Com o colapso da União Soviética, os movimentos estratégicos dos EUA desenvolveram-se em linha com o objetivo de se instalarem nas regiões onde o socialismo tinha recuado e de incluir os países que puderam antes desfrutar de um certo espaço de movimentação, apoiando-se no equilíbrio existente de um mundo dividido por dois blocos sob suas influências. O Iraque foi invadido por esta razão, a Iugoslávia foi desmembrada para este fim, o Irã foi sitiado com estes objetivos, a Síria foi encharcada de sangue de acordo com estes cálculos, e os antigos países socialistas foram inscritos na OTAN um após outro com esta lógica.
Na verdade, nas décadas de 1990 e 2000, o imperialismo estadunidense estava se esforçando para alcançar mais do que a sua superioridade econômica em declínio poderia suportar.

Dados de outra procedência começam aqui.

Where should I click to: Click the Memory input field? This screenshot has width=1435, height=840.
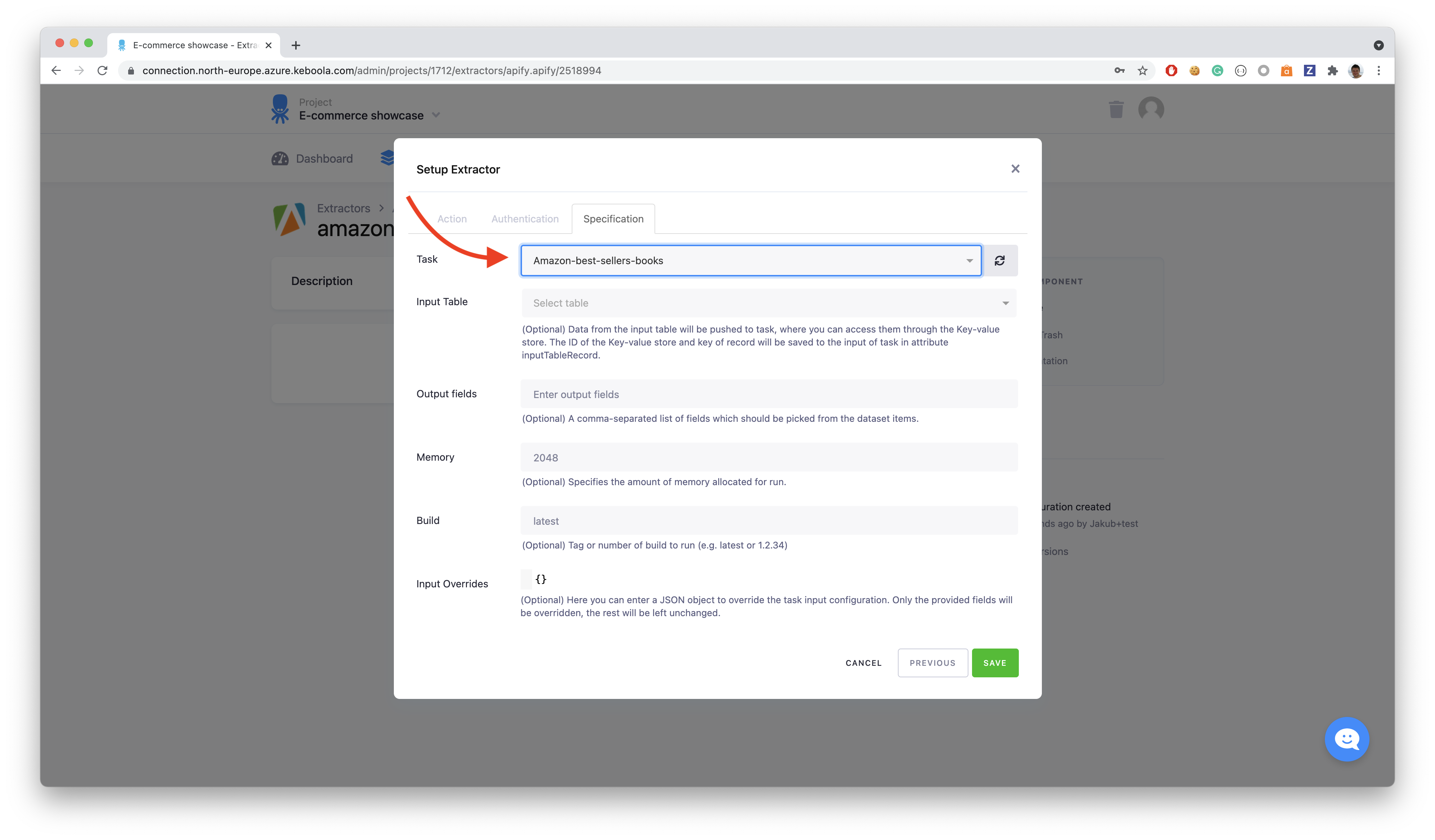point(768,457)
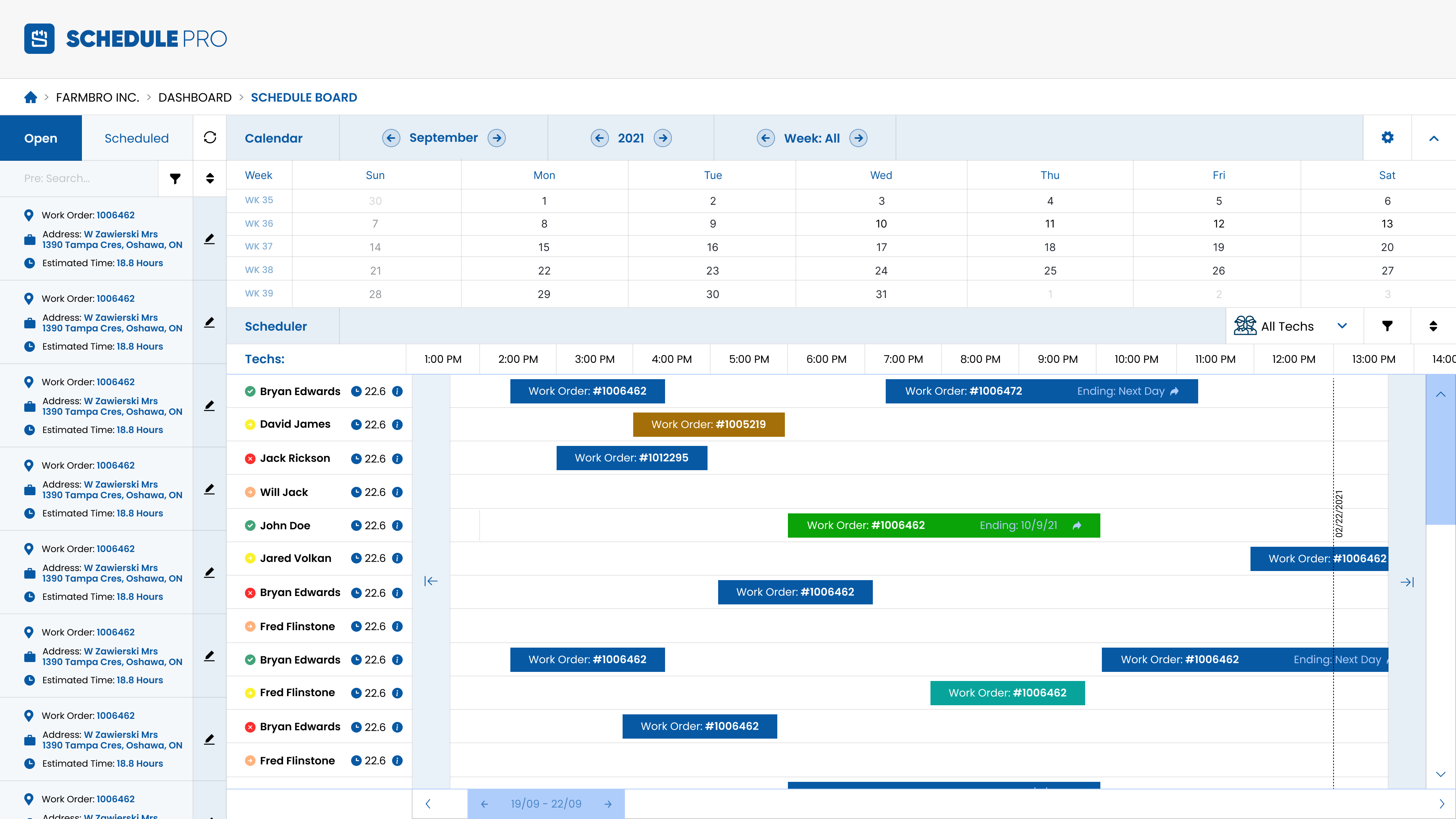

Em alguns casos atingiu o seu objetivo, noutros bateu num muro. Por um lado, a resistência dos referidos países, por outro, o sentimento anti-EUA que se manifestou de diversas formas entre as massas pobres. Por um lado, a recuperação gradual do capitalismo russo, que, depois de ter tentado “cooperar” com os EUA, percebeu que isso era impossível e, por outro lado, a crescente competitividade da China, que sabe que o tempo atua a seu favor e tornou-se uma ameaça à hegemonia dos EUA.
O que os EUA estão tentando fazer hoje é quebrar esta resistência no ponto mais fraco e empenhar-se mais fortemente no próximo confronto com a Rússia e, mais particularmente, com a China. A história do imperialismo, especialmente do imperialismo estadunidense, está cheia de erros de cálculo. Além disso, a administração dos EUA está ciente de que o bloco que enfrenta não age com certos princípios e ideais e consistência ideológica como fez no caso da União Soviética.
Na verdade, não há bloco algum. Muitos países capitalistas, grandes e pequenos, que pensam que a constante abertura de novas áreas de intervenção por parte dos EUA e da OTAN em todo o mundo ameaça os seus interesses, uniram-se entre si e com diferentes orientações ideológicas criaram forças armadas a partir do recrutamento de pessoas pobres que estão indignadas com a agressão dos EUA e dos seus aliados. Deve-se reconhecer que, embora o islamismo pareça ser a força do Irã, o Hamas e o Hezbollah são também o seu ponto fraco.
Então, o que vai acontecer hoje? E quais são as dimensões da questão que preocupa a Turquia? Vamos ponto por ponto.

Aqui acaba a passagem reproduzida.